■ **TEXT PROVIDED**
***

Taxonomy should ideally follow phylogeny [69]. Since the overwhelming evidence from genomic studies indicates that endogenous retroviruses derive from ancient exogenous retroviruses, integration of ERVs into retroviral classification schemes is both feasible and logical, following this principle. Any novel system of classification for ERVs should therefore take into account the phylogenetic relationships of ERVs to exogenous viruses. In addition, it seems likely that integration of ERV nomenclature with exogenous retroviral taxonomy will require the definition of new groups to represent lineages that existed as exogenous retroviruses in the past but now exist only as ERV “fossils” (i.e., extinct lineages).
ERV nomenclature proposal
It is clear that a standard system of nomenclature is required. Such a system would greatly facilitate communication and reproduction of results. For example, it could be used to provide unambiguous lists of loci in methods sections of manuscripts, or for the purposes of reproducing or comparing results of different studies. Ideally, a nomenclature system would provide a stable foundation for the development of increasingly accurate and finely detailed annotations. In addition, it could be used to nurture the establishment of a unified taxonomic system for retroviruses and ERVs.
We therefore propose that ERV loci be assigned standard, unique IDs composed of three elements, each separated by a hyphen, as shown in Fig. 3. The first element is a classifier that identifies the element as an ERV. The second element is itself comprised of two subcomponents—one denoting the lineage of retroviruses that the ERV belongs to, and the second being a numeric ID that uniquely identifies the specific ERV locus within that taxonomic group. The third element identifies the host lineage in which the ERV insertion occurs. The host lineage component may specify a species (i.e. we suggest using well-established abbreviations, such as HomSap for Homo sapiens). Alternatively, a higher taxonomic rank may be used to refer to the entire set of orthologous insertions that occurs in an order, family or genus. Examples of how these IDs would be applied to specific ERV loci are shown in Table 2.
Table 2.

***

■ **PROVIDED DATA**
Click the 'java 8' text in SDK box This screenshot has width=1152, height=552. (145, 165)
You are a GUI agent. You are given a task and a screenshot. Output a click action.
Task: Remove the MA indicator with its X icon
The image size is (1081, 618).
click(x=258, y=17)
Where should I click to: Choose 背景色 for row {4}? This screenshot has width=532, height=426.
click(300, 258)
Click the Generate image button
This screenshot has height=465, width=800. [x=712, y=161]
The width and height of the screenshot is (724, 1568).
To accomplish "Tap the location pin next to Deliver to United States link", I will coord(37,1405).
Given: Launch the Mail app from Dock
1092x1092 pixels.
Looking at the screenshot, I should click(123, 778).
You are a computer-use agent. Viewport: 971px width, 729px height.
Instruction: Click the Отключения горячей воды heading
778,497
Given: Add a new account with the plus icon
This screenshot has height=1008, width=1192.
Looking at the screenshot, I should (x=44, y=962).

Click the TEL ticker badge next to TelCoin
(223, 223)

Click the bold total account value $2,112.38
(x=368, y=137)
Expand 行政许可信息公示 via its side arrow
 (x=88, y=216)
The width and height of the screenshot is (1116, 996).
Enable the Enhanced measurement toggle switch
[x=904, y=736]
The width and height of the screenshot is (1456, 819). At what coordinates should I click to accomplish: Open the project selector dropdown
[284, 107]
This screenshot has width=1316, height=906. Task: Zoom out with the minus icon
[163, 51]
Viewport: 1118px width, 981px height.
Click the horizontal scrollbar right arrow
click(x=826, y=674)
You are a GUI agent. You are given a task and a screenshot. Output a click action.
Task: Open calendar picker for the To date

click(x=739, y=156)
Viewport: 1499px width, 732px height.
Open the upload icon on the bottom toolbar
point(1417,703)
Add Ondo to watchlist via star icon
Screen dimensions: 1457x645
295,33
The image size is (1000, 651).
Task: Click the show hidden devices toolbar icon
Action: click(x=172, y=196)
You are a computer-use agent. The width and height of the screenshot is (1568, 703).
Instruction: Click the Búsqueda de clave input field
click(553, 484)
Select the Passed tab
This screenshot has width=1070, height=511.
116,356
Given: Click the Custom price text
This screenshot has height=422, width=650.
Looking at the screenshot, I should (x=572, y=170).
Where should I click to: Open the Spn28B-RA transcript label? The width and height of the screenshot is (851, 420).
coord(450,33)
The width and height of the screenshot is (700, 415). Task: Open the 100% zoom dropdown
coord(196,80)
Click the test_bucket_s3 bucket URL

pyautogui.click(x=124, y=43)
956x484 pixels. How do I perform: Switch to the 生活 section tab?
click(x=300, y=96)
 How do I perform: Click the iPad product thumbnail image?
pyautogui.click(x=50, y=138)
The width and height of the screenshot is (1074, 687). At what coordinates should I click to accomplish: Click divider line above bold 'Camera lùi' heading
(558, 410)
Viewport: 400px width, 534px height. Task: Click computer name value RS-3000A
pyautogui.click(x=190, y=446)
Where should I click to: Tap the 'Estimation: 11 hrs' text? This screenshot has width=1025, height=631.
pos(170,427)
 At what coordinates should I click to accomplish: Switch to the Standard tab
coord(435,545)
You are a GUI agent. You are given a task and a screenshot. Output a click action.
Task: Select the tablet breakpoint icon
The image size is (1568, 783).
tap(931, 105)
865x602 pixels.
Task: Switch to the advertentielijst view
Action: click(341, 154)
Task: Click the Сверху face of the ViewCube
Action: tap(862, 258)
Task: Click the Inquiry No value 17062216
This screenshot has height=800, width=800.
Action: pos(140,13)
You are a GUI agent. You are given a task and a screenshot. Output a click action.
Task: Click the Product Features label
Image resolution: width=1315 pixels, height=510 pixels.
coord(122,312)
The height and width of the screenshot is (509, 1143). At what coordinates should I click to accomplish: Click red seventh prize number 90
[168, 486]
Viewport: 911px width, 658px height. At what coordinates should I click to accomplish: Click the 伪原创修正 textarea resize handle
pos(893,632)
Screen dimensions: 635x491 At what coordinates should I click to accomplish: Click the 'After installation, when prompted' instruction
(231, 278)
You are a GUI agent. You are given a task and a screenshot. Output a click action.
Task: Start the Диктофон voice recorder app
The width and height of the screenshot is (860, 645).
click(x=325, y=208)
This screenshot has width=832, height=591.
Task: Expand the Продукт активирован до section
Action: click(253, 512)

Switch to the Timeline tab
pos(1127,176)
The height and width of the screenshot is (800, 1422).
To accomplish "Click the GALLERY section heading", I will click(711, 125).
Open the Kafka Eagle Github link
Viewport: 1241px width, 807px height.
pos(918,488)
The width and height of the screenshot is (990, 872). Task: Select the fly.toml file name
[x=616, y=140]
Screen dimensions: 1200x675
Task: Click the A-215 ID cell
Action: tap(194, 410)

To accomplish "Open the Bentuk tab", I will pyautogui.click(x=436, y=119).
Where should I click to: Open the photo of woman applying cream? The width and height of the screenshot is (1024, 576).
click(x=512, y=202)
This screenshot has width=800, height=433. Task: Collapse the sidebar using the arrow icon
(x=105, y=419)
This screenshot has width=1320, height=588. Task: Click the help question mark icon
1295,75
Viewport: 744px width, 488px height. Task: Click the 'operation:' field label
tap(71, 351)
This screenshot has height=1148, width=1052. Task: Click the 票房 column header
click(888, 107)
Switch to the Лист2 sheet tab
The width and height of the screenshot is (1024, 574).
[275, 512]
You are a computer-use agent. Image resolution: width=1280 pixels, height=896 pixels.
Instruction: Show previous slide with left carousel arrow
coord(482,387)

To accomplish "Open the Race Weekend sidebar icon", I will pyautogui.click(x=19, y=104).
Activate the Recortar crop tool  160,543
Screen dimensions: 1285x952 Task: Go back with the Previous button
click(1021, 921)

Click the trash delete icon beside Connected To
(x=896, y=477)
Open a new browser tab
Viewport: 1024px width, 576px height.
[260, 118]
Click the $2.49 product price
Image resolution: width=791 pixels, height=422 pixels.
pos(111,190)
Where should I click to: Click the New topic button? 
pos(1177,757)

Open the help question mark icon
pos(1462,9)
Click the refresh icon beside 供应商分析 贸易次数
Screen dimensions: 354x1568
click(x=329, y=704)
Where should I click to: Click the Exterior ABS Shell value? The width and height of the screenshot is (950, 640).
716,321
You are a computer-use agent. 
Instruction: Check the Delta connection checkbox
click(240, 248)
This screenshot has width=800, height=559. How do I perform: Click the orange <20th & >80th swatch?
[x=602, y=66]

***

■ **ACTIONS TO TAKE**
A – In the text on ERV nomenclature, what abbreviation is suggested for Homo sapiens?
B – Write out the passage of the text on ERV nomenclature from "ERV nomenclature proposal" to "retroviruses and ERVs.".

■ **EXPECTED RESULTS**
A – HomSap

B –
ERV nomenclature proposal
It is clear that a standard system of nomenclature is required. Such a system would greatly facilitate communication and reproduction of results. For example, it could be used to provide unambiguous lists of loci in methods sections of manuscripts, or for the purposes of reproducing or comparing results of different studies. Ideally, a nomenclature system would provide a stable foundation for the development of increasingly accurate and finely detailed annotations. In addition, it could be used to nurture the establishment of a unified taxonomic system for retroviruses and ERVs.